What you need to do: Find each line below that includes "Farben", then copy it.

Available data:
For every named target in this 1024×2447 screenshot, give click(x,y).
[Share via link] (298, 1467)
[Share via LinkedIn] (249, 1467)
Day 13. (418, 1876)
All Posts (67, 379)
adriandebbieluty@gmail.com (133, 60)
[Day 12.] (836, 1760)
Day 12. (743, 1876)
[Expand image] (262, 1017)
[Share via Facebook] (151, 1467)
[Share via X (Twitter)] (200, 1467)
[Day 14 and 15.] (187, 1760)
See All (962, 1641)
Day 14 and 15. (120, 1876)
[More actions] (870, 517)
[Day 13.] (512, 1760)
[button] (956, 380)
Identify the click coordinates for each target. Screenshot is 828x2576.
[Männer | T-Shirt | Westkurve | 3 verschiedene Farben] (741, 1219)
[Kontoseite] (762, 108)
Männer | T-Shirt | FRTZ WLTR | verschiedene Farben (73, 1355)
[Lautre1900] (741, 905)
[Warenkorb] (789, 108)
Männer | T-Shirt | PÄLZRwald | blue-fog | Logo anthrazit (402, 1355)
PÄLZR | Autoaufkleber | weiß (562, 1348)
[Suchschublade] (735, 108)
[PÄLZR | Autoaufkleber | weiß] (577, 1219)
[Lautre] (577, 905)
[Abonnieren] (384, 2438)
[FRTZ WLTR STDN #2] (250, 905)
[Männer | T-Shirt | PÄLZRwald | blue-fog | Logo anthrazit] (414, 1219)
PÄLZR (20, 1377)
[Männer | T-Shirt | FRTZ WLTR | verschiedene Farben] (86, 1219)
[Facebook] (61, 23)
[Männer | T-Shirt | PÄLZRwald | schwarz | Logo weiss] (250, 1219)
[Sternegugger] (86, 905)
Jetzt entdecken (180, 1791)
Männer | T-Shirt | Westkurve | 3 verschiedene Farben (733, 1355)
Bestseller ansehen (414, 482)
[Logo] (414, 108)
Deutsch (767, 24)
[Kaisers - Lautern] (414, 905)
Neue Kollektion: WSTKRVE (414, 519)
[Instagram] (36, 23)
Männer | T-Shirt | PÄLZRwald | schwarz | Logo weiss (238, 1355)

Written solution:
[Männer | T-Shirt | Westkurve | 3 verschiedene Farben] (741, 1219)
Männer | T-Shirt | FRTZ WLTR | verschiedene Farben (73, 1355)
[Männer | T-Shirt | FRTZ WLTR | verschiedene Farben] (86, 1219)
Männer | T-Shirt | Westkurve | 3 verschiedene Farben (733, 1355)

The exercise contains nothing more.